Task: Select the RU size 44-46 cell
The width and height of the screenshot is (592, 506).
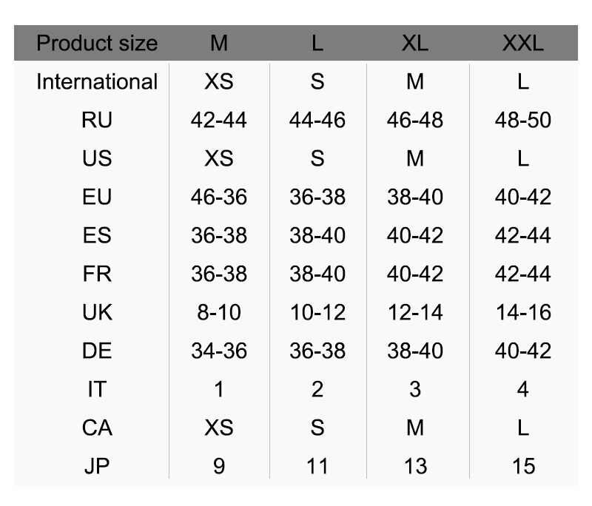Action: pyautogui.click(x=317, y=120)
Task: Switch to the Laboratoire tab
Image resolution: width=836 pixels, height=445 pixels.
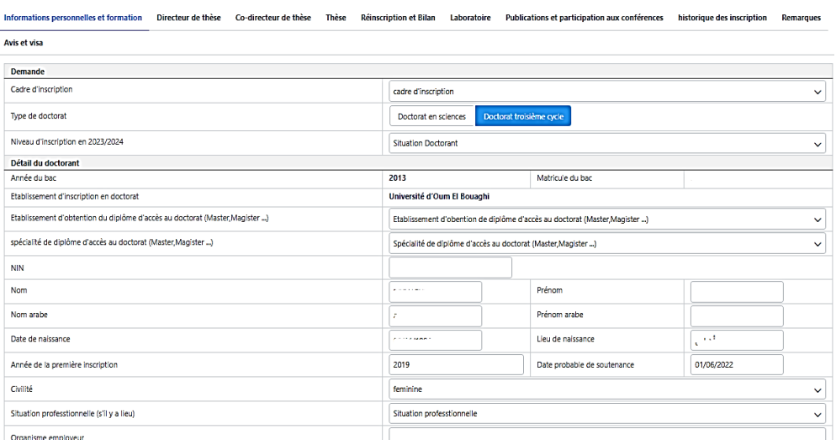Action: click(470, 18)
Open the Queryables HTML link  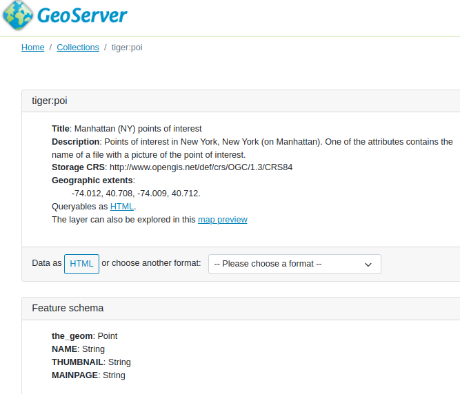click(x=122, y=207)
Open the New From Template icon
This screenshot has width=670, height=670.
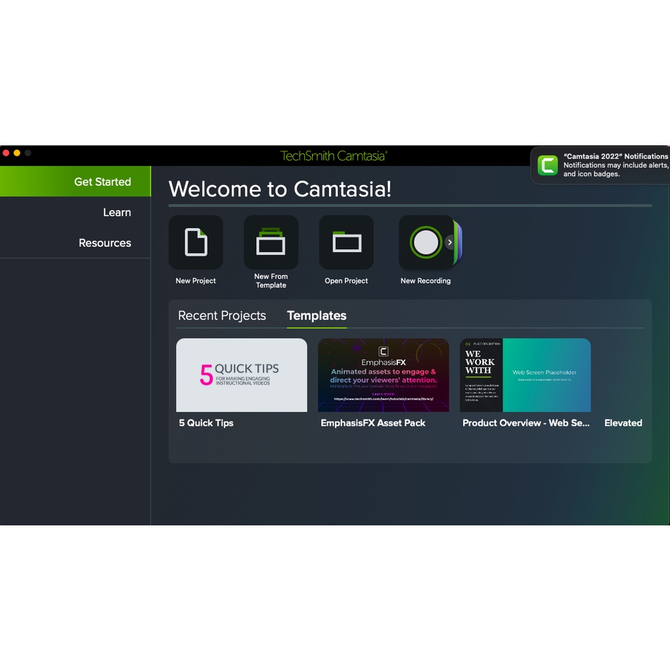pos(271,242)
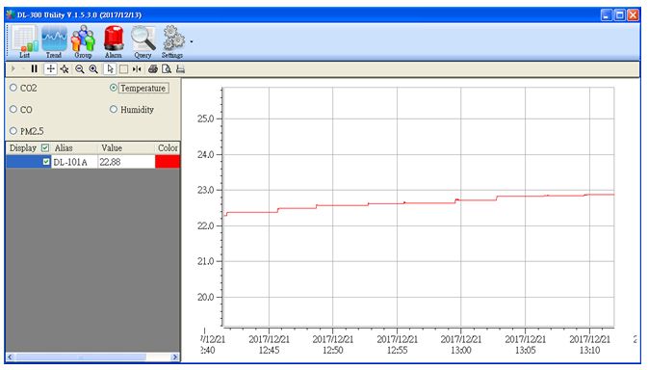Click the zoom in magnifier
Viewport: 648px width, 370px height.
[x=93, y=69]
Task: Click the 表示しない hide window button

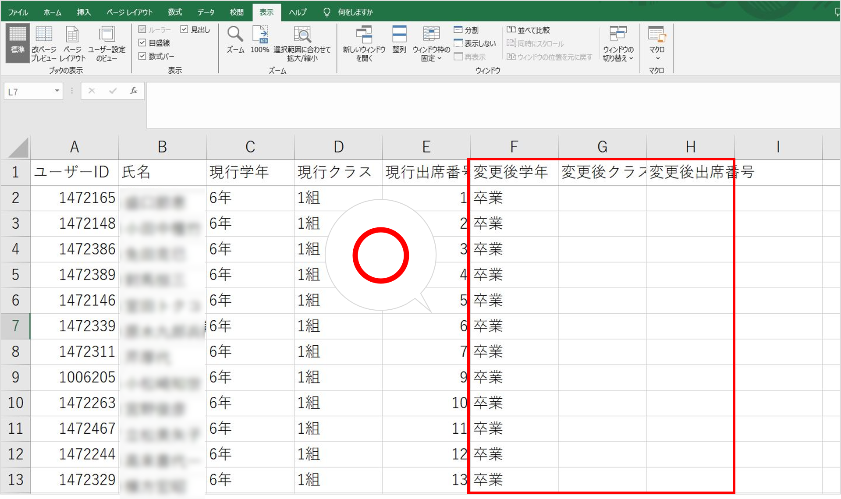Action: tap(475, 43)
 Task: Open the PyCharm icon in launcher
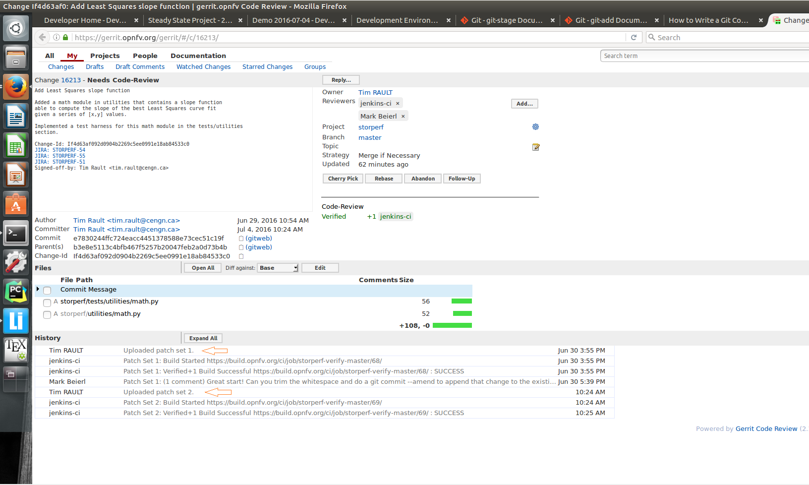point(16,292)
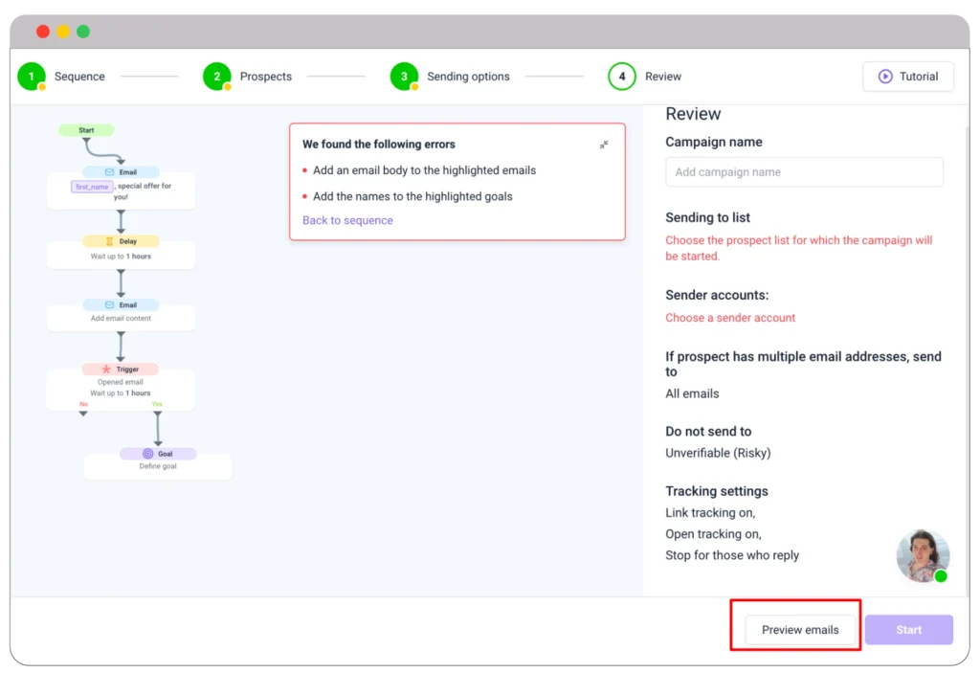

------------------------------------------------

_WORK REQUIRED:_
What is needed is an exact repetition of every line from the line with "This screenshot has width=670, height=670." to the end of the data above, both ends included, with no pictures.

_ANSWER BOX:_
This screenshot has width=670, height=670.
pos(271,242)
Click the zoom in magnifier
Viewport: 648px width, 370px height.
[x=93, y=69]
Task: Click the 表示しない hide window button

Action: tap(475, 43)
 Task: Open the PyCharm icon in launcher
point(16,292)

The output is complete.